SGD: http://scikit-learn.org/stable/modules/sgd.html#classification

seem to do pretty much the same to my eyes,as they write "an SGD implements a linear model". Can someone explain the differences between them?

2

2 Answers

18
votes

SVM is a support-vector machine which is a special linear-model. From a theoretical view it's a convex-optimization problem and we can get the global-optimum in polynomial-time. There are many different optimization-approaches.

In the past people used general Quadratic Programming solvers. Nowadays specialized approaches like SMO and others are used.

sklearn's specialized SVM-optimizers are based on liblinear and libsvm. There are many documents and research papers if you are interested in the algorithms.

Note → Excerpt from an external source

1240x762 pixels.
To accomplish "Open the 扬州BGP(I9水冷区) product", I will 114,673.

Keep in mind, that SVC (libsvm) and LinearSVC (liblinear) make different assumptions in regards to the optimization-problem, which results in different performances on the same task (linear-kernel: LinearSVC much more efficient than SVC in general; but some tasks can't be tackled by LinearSVC).

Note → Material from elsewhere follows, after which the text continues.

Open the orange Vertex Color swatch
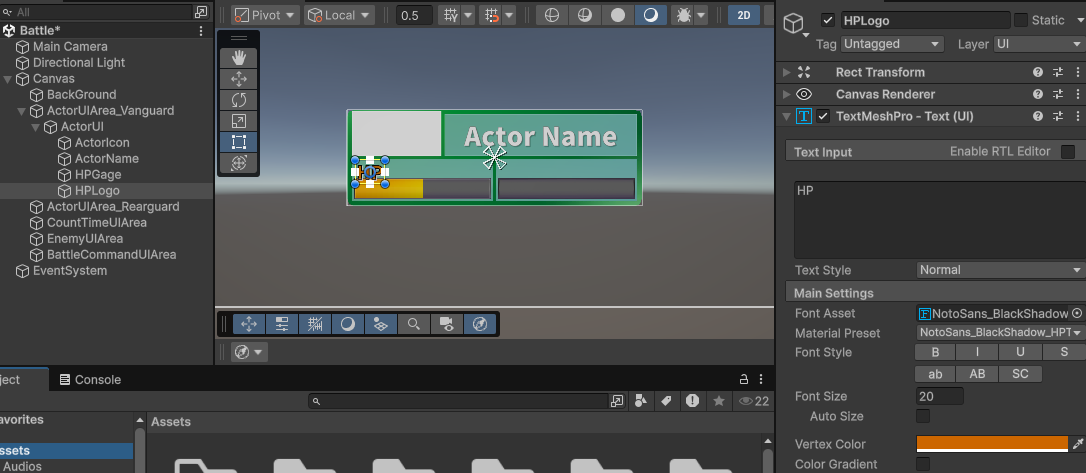This screenshot has height=473, width=1086. [x=992, y=444]
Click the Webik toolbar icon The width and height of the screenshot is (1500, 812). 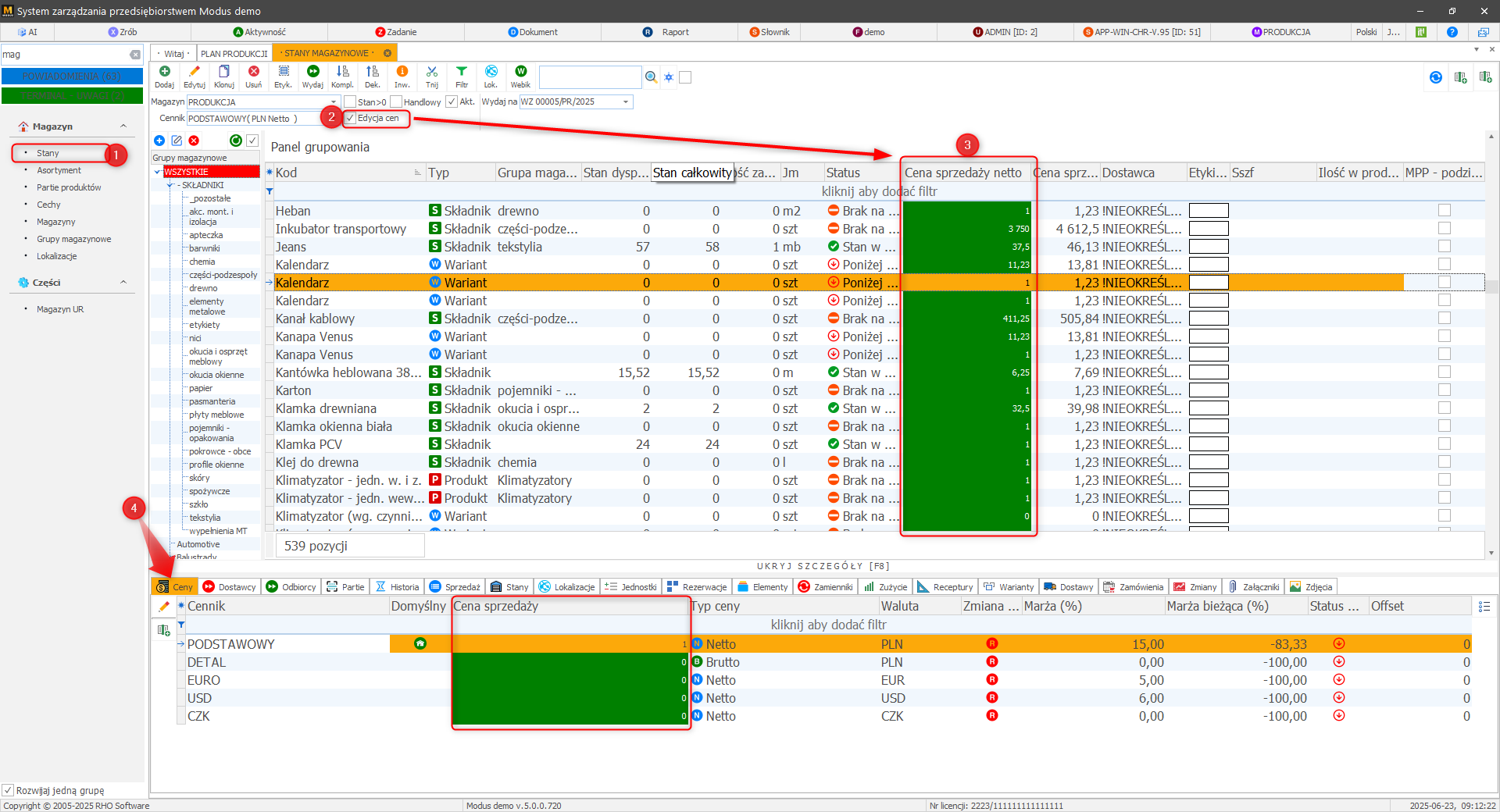[520, 73]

SGD is an Stochastic Gradient Descent-based (this is a general optimization method!) optimizer which can optimize many different convex-optimization problems (actually: this is more or less the same method used in all those Deep-Learning approaches; so people use it in the non-convex setting too; throwing away theoretical-guarantees).

sklearn says: Stochastic Gradient Descent (SGD) is a simple yet very efficient approach to discriminative learning of linear classifiers under convex loss functions. Now it's actually even more versatile, but here it's enough to note that it subsumes (some) SVMs, logistic-regression and others.

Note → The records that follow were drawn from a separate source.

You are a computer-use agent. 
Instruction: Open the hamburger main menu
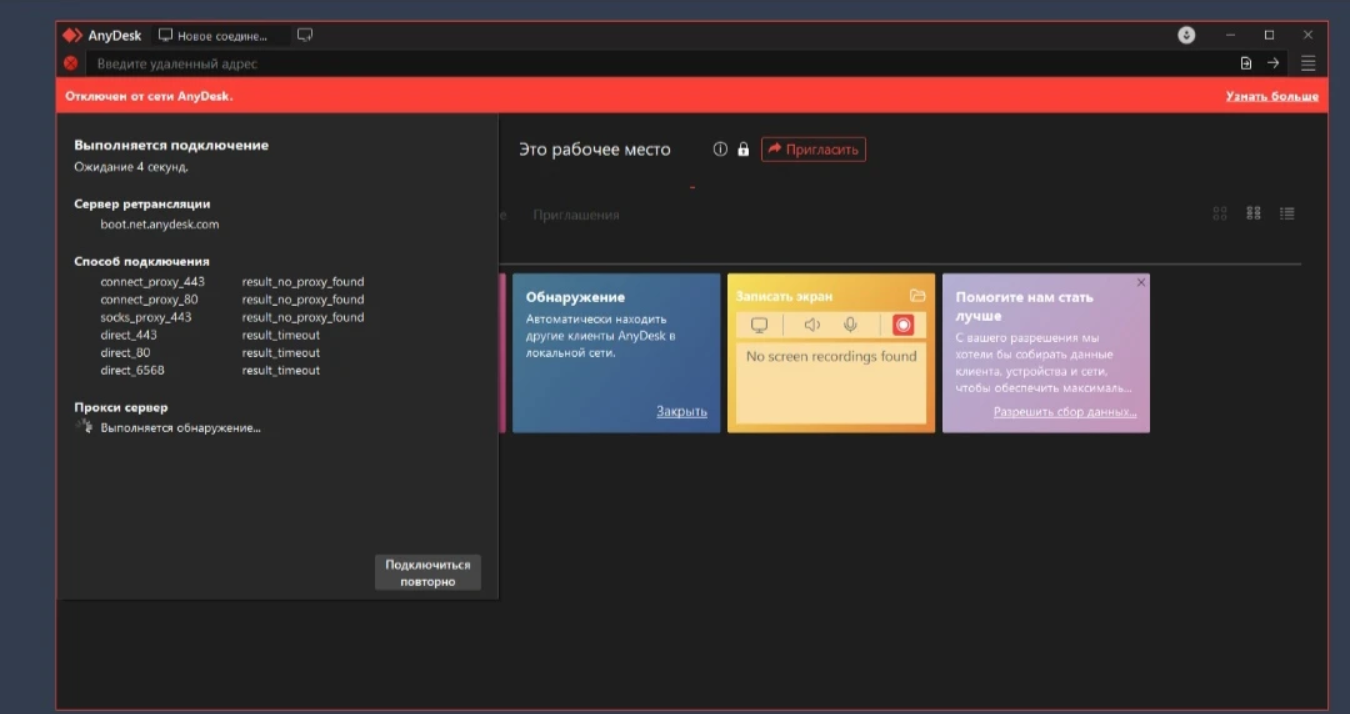[x=1308, y=63]
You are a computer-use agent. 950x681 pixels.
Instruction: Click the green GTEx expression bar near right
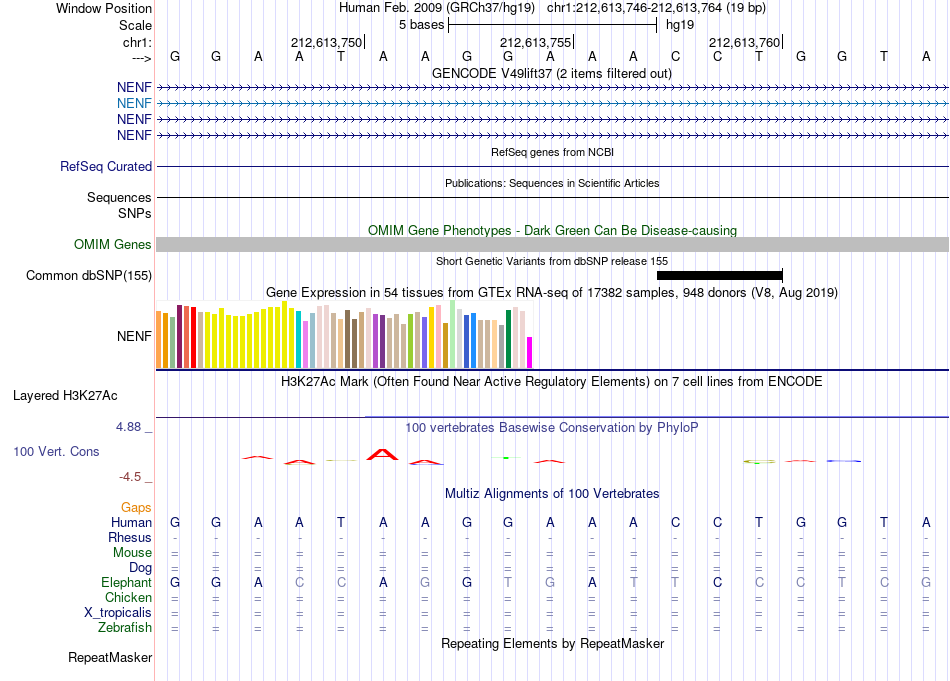click(x=508, y=339)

Now SGD-based optimization is very different from QP and others. If one would take QP for example, there are no hyper-parameters to tune. This is a bit simplified, as there can be tuning, but it's not needed to guarantee convergence and performance! (theory of QP-solvers, e.g. Interior-point method is much more robust)

SGD-based optimizers (or general first-order methods) are very very hard to tune! And they need tuning! Learning-rates or learning-schedules in general are parameters to look at as convergence depends on these (theory and practice)!

It's a very complex topic, but some simplified rules:

  • Specialized SVM-methods

    • scale worse with the number of samples
    • do not need hyper-parameter tuning
  • SGD-based methods

    • scale better for huge-data in general
    • need hyper-parameter tuning
    • solve only a subset of the tasks approachable by the the above (no kernel-methods!)

My opinion: use (the easier to use) LinearSVC as long as it's working, given your time-budget!

Just to make it clear: i highly recommend grabbing some dataset (e.g. from within sklearn) and do some comparisons between those candidates. The need for param-tuning is not a theoretical-problem! You will see non-optimal (objective / loss) results in the SGD-case quite easily!

And always remember: Stochastic Gradient Descent is sensitive to feature scaling docs. This is more or less a consequence of first-order methods.

1
votes

SVC(SVM) uses kernel based optimisation, where, the input data is transformed to complex data(unravelled) which is expanded thus identifying more complex boundaries between classes. SVC can perform Linear and Non-Linear classification

SVC can perform Linear classification by setting the kernel parameter to 'linear' svc = SVC(kernel='linear')

SVC can perform non-linear classification by setting the kernel parameter to 'poly' , 'rbf'(default) svc = SVC(kernel='poly') svc = SVC(kernel='rbf')

SGDClassifier uses gradient descent optimisation technique, where, the optimum coefficients are identified by iteration process. SGDClassifier can perform only linear classification

SGDClassifer can use Linear SVC(SVM) model when the parameter loss is set to 'hinge'(which is the default) i.e SGDClassifier(loss='hinge')